**Supplied text:**
::::::::::
Choosing a Python Distribution with Machine Learning in Mind

It’s entirely possible to obtain a generic copy of Python and add all the required machine learning libraries to it. The process can be difficult because you need to ensure that you have all the required libraries in the correct versions to guarantee success. In addition, you need to perform the configuration required to make sure that the libraries are accessible when you need them. Fortunately, going through the required work is not necessary because a number of Python machine learning products are available for you to use. These products provide everything needed to get started with machine learning projects.

remember You can use any of the packages mentioned in the following sections to work with the examples in this book. However, the book’s source code and downloadable source code rely on Continuum Analytics Anaconda because this particular package works on every platform this book supports: Linux, Mac OS X, and Windows. The book doesn’t mention a specific package in the chapters that follow, but all screenshots reflect how things look when using Anaconda on Windows. You may need to tweak the code to use another package, and the screens will look different if you use Anaconda on another platform.

warning Windows 10 presents some serious installation issues when working with Python. Windows 10 doesn’t provide a great environment for Python, because the automatic upgrades mean your system is always changing. If you’re working with Windows 10, simply be aware that your road to a Python installation will be a rocky one. If you run into problems, try installing Python 3.x and run the program from the command line instead of from the Start menu.
::::::::::
**Available data:**
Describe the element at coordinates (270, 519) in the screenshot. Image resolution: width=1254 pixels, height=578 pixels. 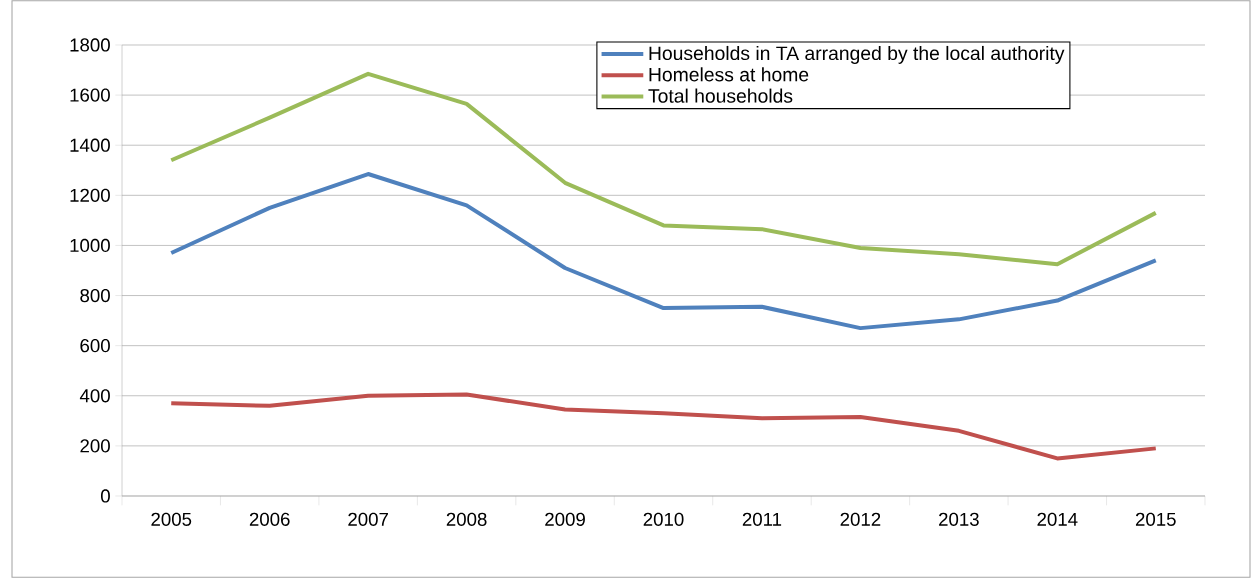
I see `x-tick-label: 2006` at that location.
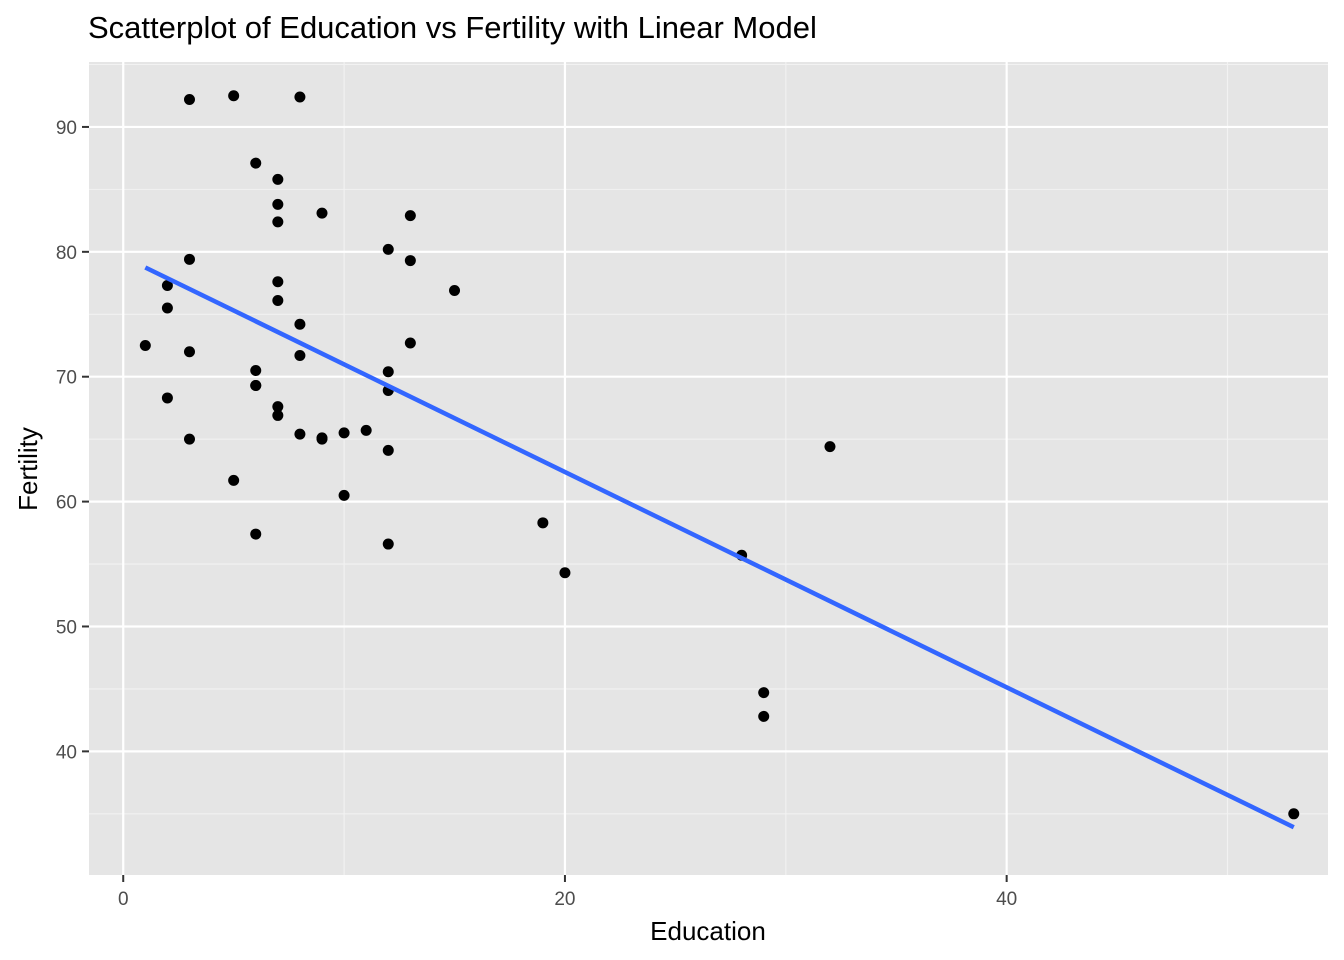  What do you see at coordinates (66, 504) in the screenshot?
I see `y-tick-label: 60` at bounding box center [66, 504].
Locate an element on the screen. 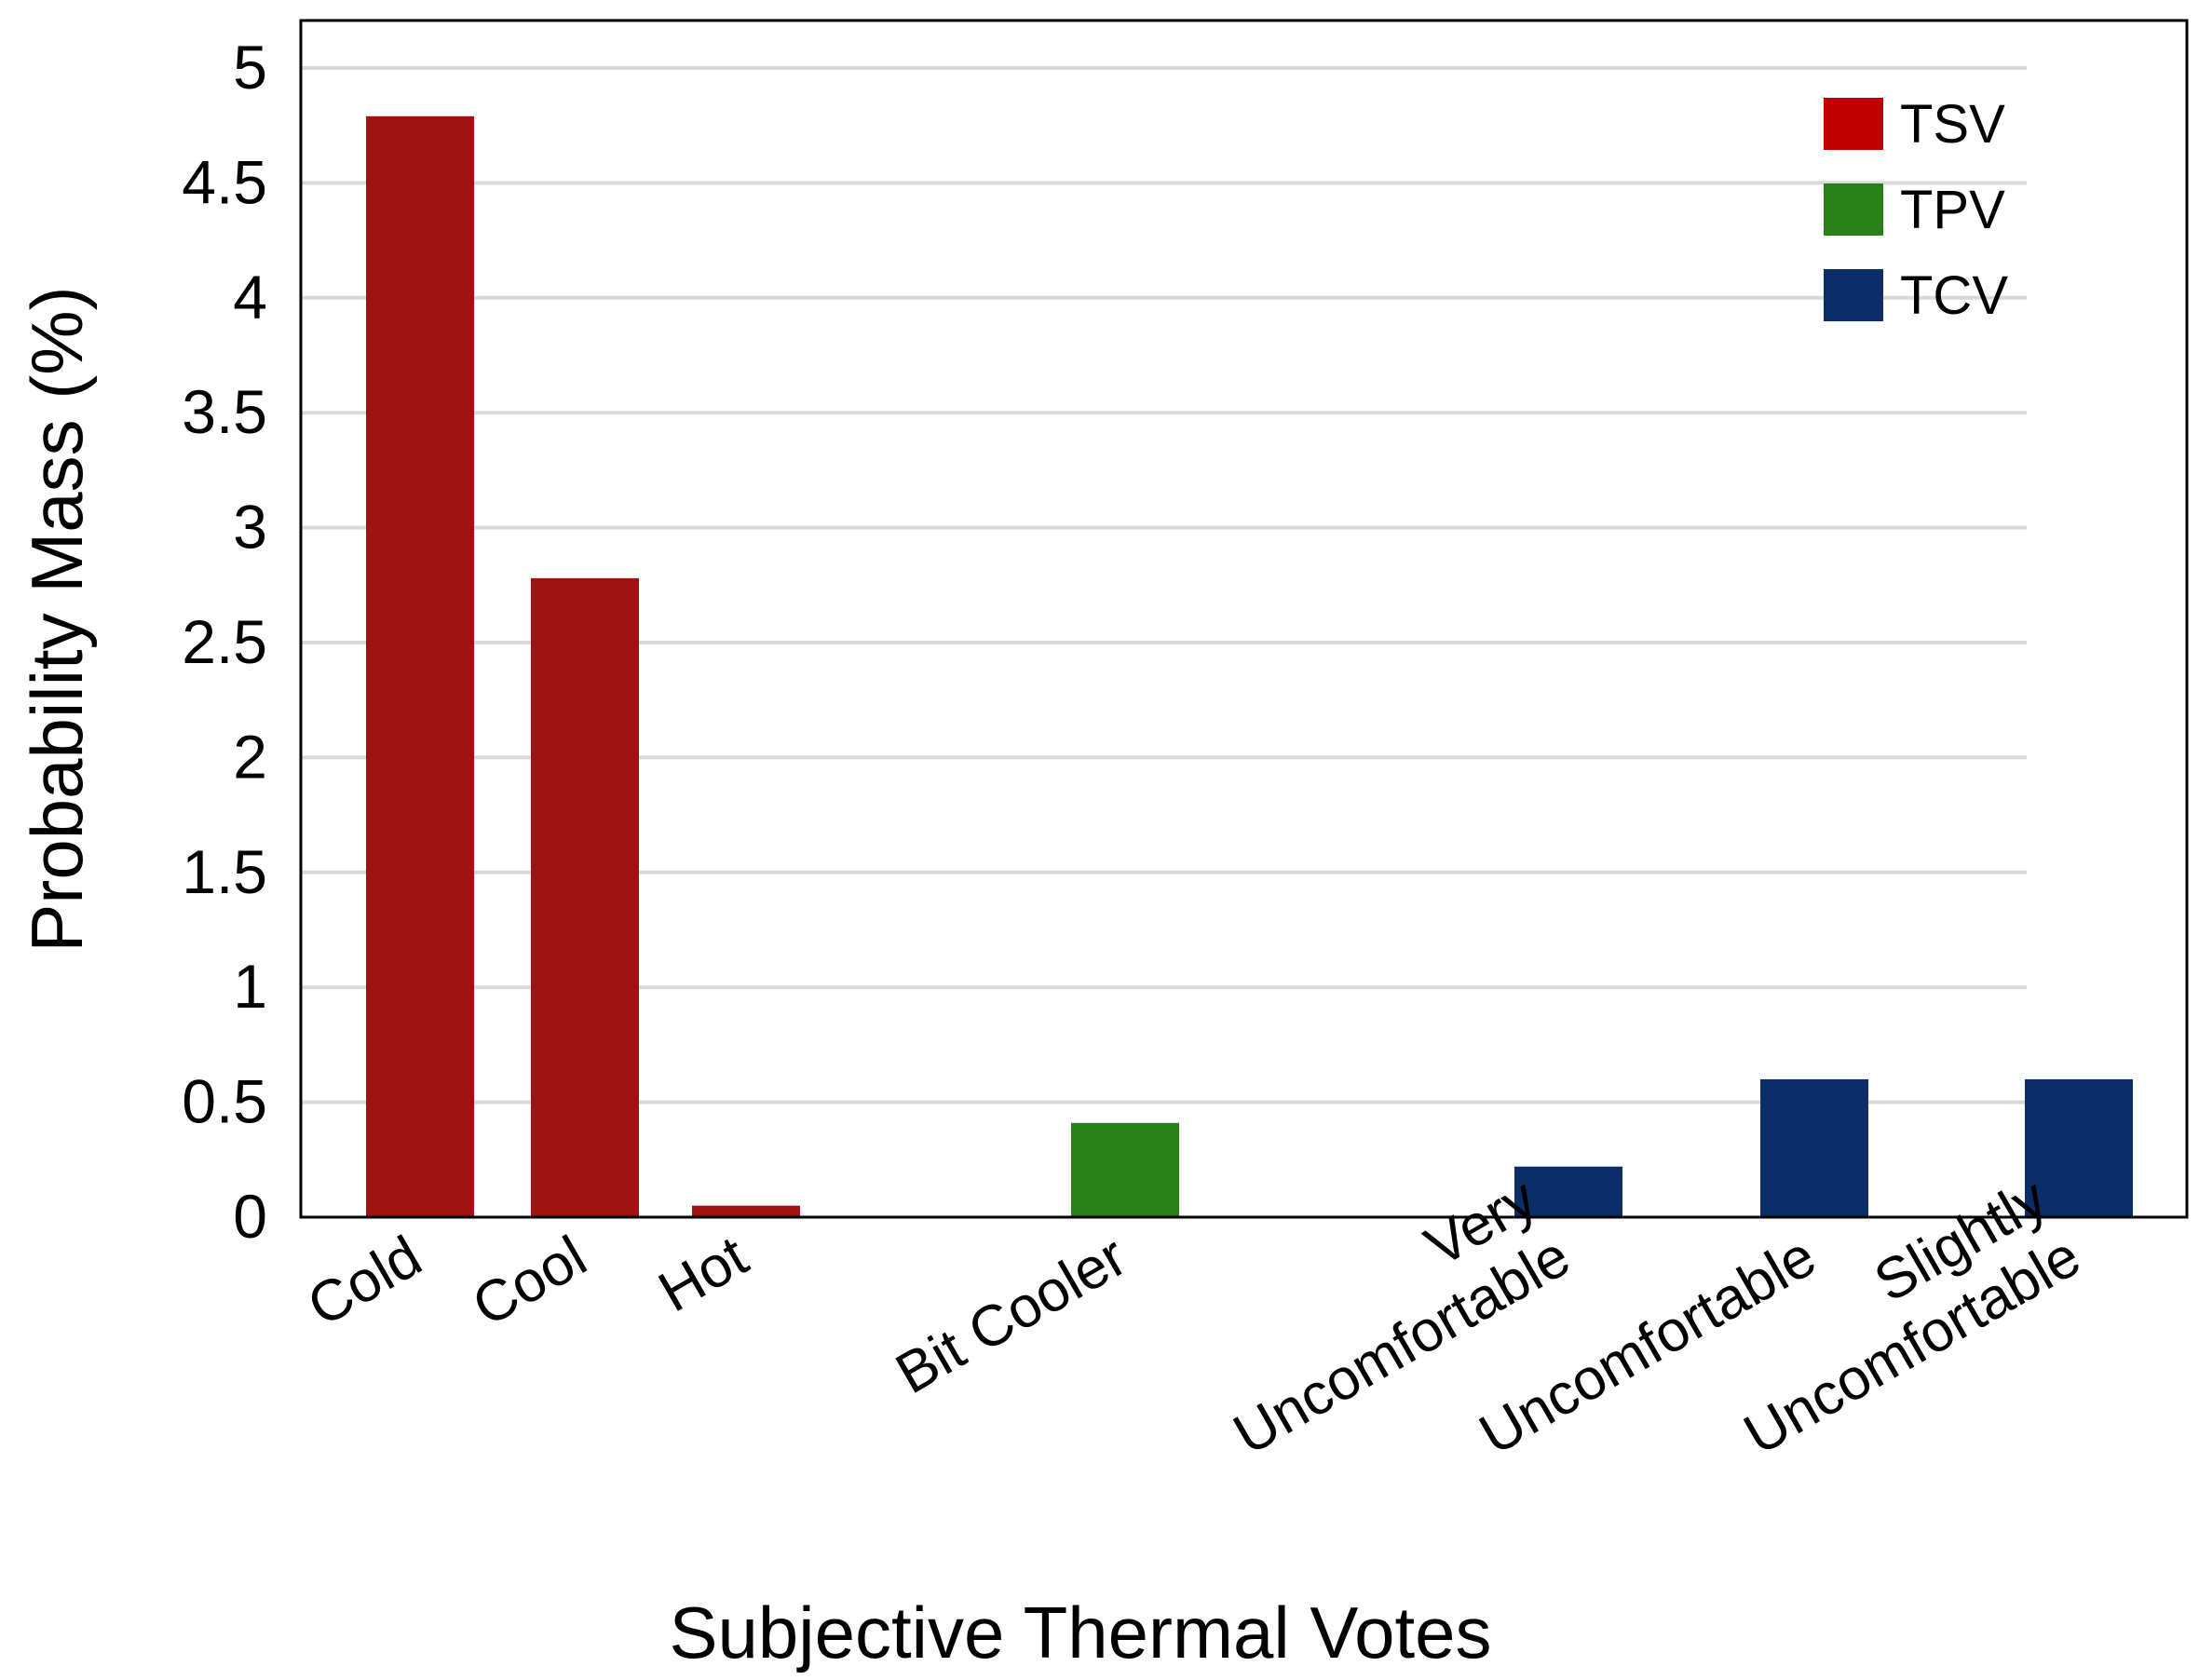 This screenshot has width=2199, height=1680. x-category-label: Bit Cooler is located at coordinates (1011, 1315).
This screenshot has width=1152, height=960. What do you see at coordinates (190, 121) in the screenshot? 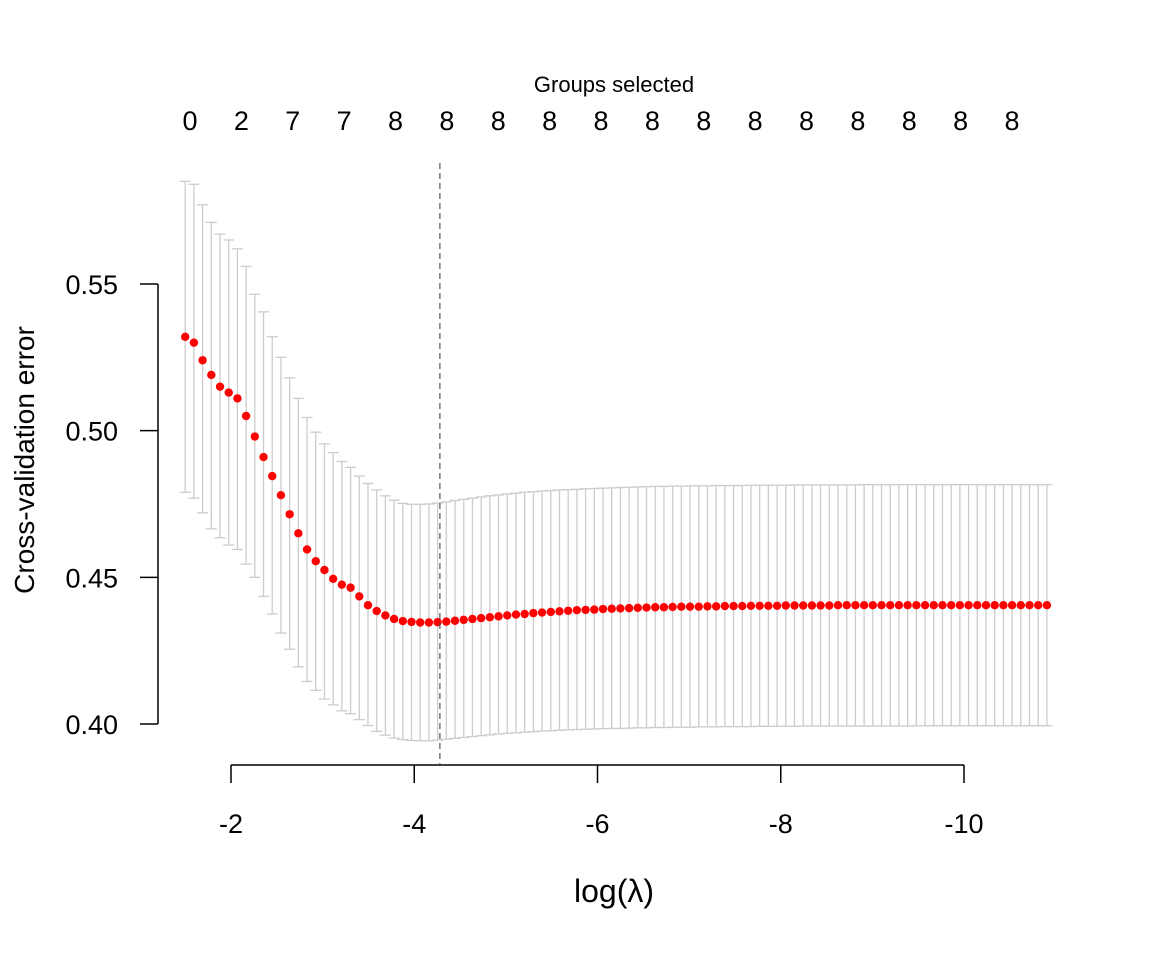
I see `top-tick-label: 0` at bounding box center [190, 121].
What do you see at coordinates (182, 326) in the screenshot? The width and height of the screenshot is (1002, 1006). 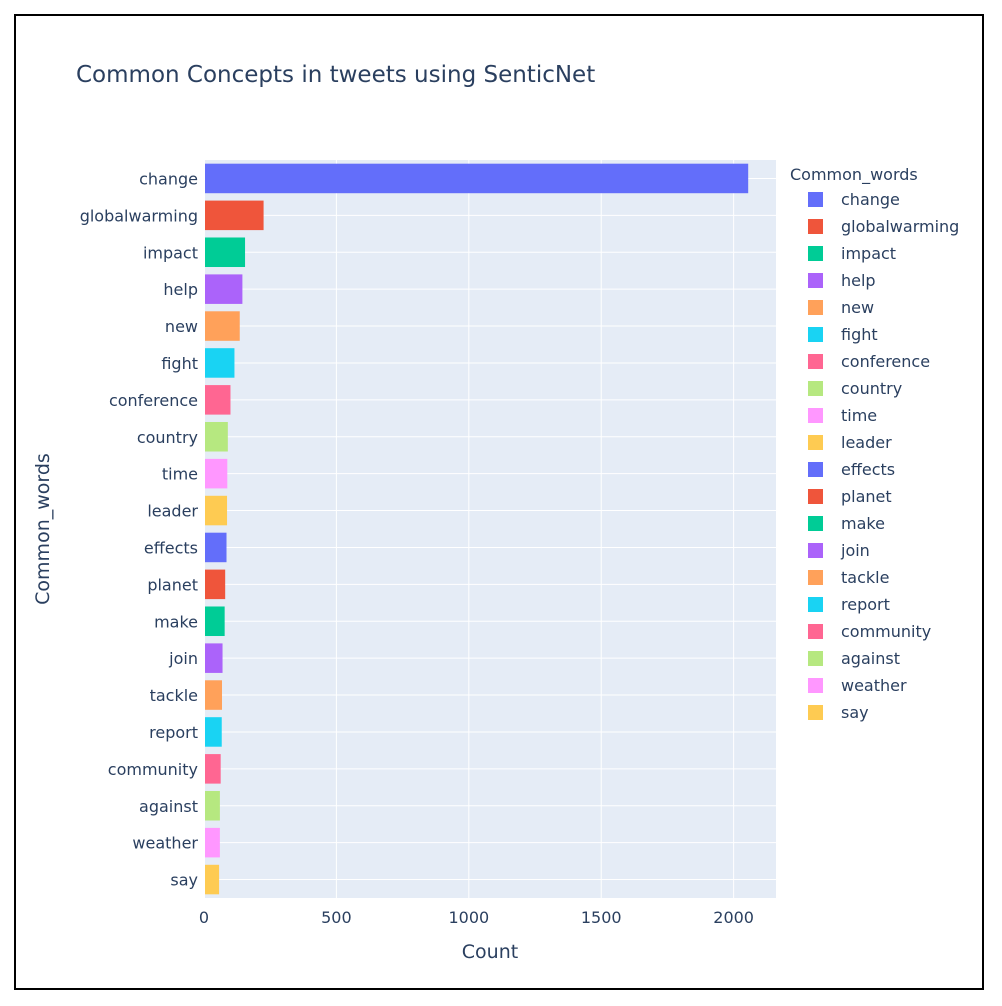 I see `y-tick-label: new` at bounding box center [182, 326].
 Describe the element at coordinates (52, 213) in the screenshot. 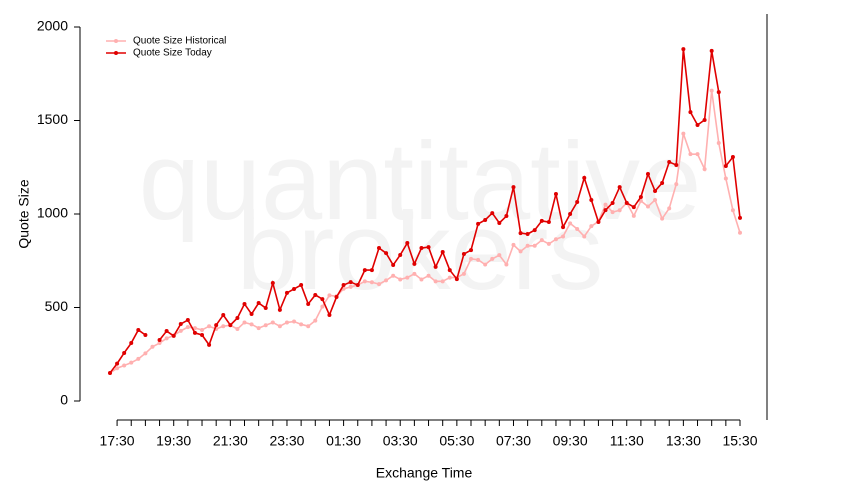

I see `y-tick-label: 1000` at that location.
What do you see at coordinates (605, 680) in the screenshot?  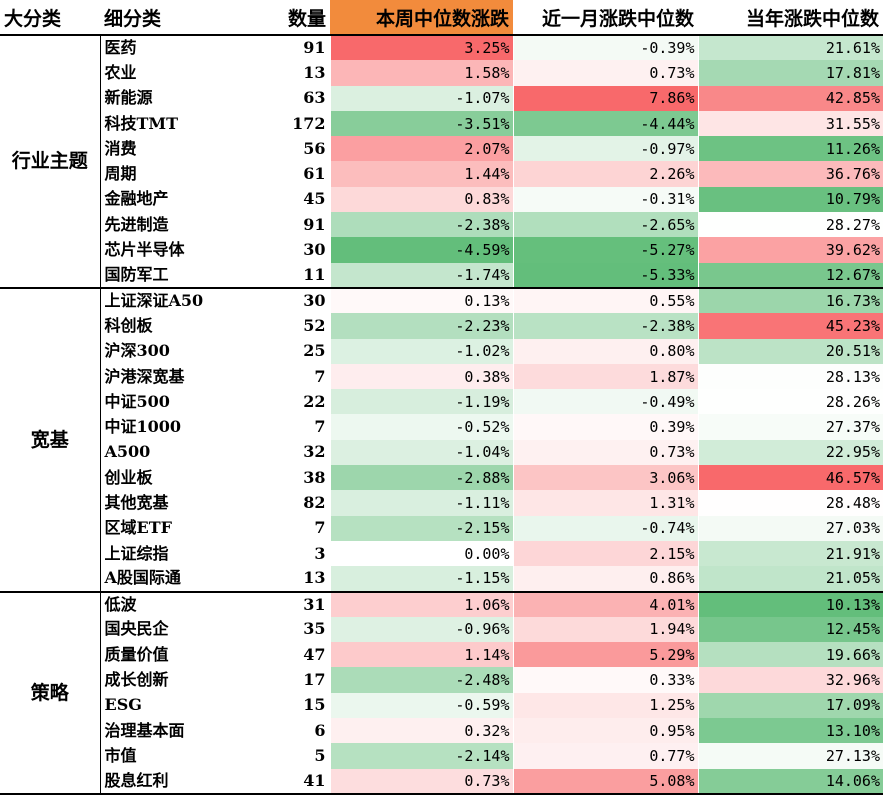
::::::::::
**Exercise tasks:**
• A. Reproduce the passage on Python distributions word for word, from "warning Windows 10" down to "the Start menu.".
• B. Format the rows as a JSON list of strings, one per line, with blank lines omitted. Include everything from the first row down to the line containing "center [66, 504].", with both ends included, and leave out the pictures.
The rows and the passage on Python distributions come from unrelated sources.

**Responses per task:**
• A.
warning Windows 10 presents some serious installation issues when working with Python. Windows 10 doesn’t provide a great environment for Python, because the automatic upgrades mean your system is always changing. If you’re working with Windows 10, simply be aware that your road to a Python installation will be a rocky one. If you run into problems, try installing Python 3.x and run the program from the command line instead of from the Start menu.

• B.
[
  "Describe the element at coordinates (270, 519) in the screenshot. Image resolution: width=1254 pixels, height=578 pixels. ",
  "I see `x-tick-label: 2006` at that location.",
  "  What do you see at coordinates (66, 504) in the screenshot?",
  "I see `y-tick-label: 60` at bounding box center [66, 504]."
]